_QUOTED PASSAGE_
++++++++
After over a week of public outcry from people across the nation, officials have identified the man accused of shooting 19-year-old Renisha McBride on the porch of his suburban Detroit home.

On Friday, Theodore Paul Wafer, 54, was identified as the shooter by Wayne County Prosecutor Kym Worthy. During the press conference, the prosecutor said Wafer would be charged with second-degree murder, manslaughter and possession of a firearm during a commission of a felony, reports ABC News. Wafer turned himself into custody on Friday and his bail is set at $250,000.

The shooting incident has captured the attention of Detroit residents and people across the nation after McBride was shot in the face on Wafer’s porch. It is believed she seeking help after a car accident she was in earlier in the night. And her family thinks the shooting was racially motivated and numerous civil rights groups are echoing that claim. Several questions still remain about the incident, though. And below we’ve gathered six facts about Wafer and his role in the controversial shooting.
++++++++
_Saved data entries_
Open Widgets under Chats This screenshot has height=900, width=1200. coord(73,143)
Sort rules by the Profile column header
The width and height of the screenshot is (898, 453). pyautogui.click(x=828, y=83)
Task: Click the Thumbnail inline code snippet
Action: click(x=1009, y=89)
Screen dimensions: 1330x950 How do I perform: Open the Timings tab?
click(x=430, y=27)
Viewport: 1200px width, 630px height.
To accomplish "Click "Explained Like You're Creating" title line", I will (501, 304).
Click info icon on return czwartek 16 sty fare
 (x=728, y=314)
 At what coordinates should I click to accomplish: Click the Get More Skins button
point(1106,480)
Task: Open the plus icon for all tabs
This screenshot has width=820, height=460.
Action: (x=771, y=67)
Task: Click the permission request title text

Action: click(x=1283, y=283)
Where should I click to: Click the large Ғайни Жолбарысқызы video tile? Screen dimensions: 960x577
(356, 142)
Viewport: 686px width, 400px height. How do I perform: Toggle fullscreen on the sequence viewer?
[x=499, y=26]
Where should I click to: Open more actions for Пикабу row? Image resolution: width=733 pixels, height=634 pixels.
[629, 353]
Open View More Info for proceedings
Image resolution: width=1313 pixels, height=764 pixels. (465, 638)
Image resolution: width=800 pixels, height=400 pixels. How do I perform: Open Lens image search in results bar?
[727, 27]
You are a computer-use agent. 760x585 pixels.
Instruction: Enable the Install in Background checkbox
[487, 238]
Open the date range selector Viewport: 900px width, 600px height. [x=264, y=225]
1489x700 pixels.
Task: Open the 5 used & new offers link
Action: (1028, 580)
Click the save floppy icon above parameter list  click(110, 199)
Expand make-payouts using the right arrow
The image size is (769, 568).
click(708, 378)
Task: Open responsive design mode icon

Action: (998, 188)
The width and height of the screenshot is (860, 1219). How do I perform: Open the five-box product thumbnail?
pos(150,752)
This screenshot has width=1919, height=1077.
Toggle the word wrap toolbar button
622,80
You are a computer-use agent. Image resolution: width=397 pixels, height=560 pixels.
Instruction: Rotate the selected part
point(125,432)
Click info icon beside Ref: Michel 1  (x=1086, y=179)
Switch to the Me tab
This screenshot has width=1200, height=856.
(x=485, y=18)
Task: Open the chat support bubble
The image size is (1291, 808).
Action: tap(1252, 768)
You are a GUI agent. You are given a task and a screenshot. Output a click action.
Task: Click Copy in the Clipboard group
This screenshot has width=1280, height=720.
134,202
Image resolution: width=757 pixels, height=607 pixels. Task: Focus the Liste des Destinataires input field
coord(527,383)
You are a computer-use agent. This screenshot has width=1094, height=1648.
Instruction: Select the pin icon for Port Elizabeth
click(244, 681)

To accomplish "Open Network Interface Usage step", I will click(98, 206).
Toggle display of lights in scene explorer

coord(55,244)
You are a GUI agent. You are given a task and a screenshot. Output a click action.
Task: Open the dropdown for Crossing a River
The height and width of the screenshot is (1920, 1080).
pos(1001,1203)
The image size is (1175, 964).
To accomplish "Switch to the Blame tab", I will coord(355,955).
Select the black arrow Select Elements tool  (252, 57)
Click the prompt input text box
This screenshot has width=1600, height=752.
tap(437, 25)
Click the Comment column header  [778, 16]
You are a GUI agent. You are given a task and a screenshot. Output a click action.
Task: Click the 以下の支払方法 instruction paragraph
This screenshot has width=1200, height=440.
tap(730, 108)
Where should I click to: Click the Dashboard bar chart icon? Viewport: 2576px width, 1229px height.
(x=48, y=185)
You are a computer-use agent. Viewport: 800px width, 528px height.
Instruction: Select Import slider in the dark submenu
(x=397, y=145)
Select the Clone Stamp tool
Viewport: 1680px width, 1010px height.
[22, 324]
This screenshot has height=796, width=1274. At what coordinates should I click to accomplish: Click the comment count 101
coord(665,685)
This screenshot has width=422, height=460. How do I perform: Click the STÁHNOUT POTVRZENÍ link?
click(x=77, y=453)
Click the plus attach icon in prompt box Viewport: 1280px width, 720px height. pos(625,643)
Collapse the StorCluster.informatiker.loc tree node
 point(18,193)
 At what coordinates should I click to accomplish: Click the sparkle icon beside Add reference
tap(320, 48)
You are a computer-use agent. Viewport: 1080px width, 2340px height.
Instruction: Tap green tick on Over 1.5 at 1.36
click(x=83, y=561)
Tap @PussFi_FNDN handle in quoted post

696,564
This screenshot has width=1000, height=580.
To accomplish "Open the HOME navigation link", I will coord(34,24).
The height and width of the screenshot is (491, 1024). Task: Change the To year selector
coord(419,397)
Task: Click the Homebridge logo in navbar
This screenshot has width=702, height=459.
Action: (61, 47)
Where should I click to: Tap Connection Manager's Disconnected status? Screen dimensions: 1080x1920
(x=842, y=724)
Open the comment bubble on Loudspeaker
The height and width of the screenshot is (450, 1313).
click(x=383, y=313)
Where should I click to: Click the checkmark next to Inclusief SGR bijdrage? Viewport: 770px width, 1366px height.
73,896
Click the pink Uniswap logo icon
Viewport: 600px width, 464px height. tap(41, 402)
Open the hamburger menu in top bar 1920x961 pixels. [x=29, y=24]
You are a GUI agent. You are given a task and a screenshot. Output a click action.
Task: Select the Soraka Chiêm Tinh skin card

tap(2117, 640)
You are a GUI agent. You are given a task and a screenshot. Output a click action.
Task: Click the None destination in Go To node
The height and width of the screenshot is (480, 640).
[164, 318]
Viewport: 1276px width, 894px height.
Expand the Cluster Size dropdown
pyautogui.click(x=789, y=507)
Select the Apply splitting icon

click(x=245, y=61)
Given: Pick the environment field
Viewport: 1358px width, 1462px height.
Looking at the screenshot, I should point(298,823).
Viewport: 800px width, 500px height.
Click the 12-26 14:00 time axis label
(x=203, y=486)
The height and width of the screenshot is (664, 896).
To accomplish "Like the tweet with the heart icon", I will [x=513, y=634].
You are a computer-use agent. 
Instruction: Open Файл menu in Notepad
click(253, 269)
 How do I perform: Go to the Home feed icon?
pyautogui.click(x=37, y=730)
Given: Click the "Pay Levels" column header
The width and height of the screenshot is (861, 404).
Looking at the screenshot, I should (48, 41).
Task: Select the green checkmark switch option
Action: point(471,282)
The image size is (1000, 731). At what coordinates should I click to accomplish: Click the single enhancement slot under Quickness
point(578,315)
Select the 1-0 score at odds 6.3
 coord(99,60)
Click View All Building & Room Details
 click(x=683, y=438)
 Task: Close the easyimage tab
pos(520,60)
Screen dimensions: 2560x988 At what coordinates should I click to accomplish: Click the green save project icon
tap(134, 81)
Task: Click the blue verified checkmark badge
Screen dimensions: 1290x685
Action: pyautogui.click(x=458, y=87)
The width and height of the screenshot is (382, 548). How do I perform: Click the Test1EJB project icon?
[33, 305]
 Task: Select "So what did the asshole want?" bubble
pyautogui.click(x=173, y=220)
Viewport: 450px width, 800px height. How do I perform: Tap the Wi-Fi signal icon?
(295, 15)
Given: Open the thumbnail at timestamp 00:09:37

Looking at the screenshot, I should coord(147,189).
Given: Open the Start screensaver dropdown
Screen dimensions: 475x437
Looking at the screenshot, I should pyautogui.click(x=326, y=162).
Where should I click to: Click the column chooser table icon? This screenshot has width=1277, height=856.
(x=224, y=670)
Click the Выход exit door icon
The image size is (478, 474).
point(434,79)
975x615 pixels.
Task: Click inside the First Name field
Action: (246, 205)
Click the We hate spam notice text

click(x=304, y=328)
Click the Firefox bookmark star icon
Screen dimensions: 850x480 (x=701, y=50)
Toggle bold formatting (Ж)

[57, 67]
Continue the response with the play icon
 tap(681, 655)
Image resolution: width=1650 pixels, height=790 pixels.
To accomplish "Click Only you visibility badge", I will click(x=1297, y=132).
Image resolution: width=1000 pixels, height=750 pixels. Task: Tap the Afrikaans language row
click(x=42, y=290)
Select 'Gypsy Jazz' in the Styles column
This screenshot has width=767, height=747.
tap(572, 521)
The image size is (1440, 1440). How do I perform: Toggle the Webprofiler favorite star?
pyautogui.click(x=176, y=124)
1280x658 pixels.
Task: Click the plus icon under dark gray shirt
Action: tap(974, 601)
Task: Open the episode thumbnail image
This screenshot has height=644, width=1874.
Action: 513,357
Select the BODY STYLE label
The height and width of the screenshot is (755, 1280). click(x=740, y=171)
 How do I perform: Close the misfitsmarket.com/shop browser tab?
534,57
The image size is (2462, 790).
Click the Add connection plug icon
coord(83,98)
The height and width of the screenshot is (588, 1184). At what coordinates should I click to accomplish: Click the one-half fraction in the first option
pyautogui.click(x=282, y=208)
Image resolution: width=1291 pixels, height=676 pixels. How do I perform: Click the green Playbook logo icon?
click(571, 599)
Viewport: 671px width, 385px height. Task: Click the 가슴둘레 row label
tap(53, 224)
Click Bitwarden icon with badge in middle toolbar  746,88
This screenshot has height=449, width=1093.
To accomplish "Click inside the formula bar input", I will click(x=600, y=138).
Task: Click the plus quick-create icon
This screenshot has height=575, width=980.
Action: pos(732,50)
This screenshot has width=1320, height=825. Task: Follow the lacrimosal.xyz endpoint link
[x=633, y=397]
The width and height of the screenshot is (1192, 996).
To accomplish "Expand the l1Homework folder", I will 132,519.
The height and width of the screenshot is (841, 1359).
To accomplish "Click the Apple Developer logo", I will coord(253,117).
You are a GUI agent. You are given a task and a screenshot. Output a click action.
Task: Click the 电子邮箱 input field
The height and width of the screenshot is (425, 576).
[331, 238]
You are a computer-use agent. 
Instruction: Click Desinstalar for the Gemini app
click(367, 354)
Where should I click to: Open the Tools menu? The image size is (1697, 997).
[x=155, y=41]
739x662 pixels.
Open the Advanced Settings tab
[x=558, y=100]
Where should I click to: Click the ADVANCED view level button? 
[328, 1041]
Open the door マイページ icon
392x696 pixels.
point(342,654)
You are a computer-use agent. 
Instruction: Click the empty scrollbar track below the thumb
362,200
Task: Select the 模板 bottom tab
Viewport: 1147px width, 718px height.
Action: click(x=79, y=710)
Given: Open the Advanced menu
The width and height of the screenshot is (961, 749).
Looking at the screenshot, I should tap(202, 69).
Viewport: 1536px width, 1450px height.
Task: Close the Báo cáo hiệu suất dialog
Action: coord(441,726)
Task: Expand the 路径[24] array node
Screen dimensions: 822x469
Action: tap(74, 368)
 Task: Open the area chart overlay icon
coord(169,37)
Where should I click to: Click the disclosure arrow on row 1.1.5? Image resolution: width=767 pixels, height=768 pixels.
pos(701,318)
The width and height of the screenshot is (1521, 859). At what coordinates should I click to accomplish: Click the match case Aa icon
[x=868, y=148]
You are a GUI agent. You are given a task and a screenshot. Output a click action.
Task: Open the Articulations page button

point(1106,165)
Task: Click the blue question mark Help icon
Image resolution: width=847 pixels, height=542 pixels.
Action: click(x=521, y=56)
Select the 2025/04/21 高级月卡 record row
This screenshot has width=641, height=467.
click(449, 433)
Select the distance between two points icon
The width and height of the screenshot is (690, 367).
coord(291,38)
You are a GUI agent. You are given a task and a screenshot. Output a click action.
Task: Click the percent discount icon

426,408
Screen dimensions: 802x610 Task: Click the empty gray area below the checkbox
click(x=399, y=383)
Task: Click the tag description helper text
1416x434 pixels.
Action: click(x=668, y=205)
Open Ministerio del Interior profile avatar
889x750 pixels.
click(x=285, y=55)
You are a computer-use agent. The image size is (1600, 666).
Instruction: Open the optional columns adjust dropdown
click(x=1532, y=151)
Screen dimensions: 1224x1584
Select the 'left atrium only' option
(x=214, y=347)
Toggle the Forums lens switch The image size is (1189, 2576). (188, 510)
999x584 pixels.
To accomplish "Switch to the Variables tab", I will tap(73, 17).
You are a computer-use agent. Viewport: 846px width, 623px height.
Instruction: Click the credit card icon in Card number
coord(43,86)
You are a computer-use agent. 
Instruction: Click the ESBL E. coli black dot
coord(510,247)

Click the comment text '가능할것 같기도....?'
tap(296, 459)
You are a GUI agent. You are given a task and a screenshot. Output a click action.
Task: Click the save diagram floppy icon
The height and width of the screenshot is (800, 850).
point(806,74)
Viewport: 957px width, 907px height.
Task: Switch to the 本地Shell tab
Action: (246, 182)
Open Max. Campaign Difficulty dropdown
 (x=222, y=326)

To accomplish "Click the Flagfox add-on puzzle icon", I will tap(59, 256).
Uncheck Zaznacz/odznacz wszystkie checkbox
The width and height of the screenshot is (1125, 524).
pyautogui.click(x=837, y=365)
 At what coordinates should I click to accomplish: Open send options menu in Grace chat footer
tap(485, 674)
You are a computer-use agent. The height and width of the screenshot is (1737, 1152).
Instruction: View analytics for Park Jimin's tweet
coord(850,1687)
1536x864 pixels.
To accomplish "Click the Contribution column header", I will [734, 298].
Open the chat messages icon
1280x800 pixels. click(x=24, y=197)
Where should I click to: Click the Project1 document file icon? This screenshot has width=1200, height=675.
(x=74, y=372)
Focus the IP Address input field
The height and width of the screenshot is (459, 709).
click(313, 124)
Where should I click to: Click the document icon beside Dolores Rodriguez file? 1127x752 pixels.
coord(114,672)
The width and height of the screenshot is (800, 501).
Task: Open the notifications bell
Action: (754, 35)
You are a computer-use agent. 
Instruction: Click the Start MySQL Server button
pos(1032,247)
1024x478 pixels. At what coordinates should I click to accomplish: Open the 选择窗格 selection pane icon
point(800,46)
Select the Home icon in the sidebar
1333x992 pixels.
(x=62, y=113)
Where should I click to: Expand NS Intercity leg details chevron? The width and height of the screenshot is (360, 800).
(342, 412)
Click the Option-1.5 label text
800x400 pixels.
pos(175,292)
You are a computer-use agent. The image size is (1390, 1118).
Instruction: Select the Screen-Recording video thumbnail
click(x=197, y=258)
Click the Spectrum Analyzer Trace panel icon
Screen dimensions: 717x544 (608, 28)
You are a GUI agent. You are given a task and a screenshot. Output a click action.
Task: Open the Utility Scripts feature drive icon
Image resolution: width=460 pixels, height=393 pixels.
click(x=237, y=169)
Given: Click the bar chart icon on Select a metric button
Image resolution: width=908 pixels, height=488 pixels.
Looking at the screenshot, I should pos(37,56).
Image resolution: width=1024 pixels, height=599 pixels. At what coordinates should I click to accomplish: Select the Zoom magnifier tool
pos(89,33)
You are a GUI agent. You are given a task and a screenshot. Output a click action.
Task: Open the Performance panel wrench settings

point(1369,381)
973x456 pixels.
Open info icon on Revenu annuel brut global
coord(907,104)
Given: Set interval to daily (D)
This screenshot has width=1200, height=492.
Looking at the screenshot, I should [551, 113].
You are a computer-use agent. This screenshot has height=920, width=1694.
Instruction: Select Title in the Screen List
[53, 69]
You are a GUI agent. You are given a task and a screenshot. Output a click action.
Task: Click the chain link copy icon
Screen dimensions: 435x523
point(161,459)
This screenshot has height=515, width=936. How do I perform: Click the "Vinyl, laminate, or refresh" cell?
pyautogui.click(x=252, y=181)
++++++++
_WHAT THIS EXERCISE ASKS_
**1.** Answer these questions using the report on the Renisha McBride shooting.
(a) Who identified Theodore Paul Wafer as the shooter?
(b) At what amount is Wafer's bail set?
(c) Where on her body was McBride shot?
**2.** Set down, word for word, the part of the report on the Renisha McBride shooting that opens with the words "After over a" and closes with "set at $250,000.".

_SOLUTIONS TO THE PROBLEMS_
**1.**
(a) Wayne County Prosecutor Kym Worthy
(b) $250,000
(c) In the face

**2.**
After over a week of public outcry from people across the nation, officials have identified the man accused of shooting 19-year-old Renisha McBride on the porch of his suburban Detroit home.

On Friday, Theodore Paul Wafer, 54, was identified as the shooter by Wayne County Prosecutor Kym Worthy. During the press conference, the prosecutor said Wafer would be charged with second-degree murder, manslaughter and possession of a firearm during a commission of a felony, reports ABC News. Wafer turned himself into custody on Friday and his bail is set at $250,000.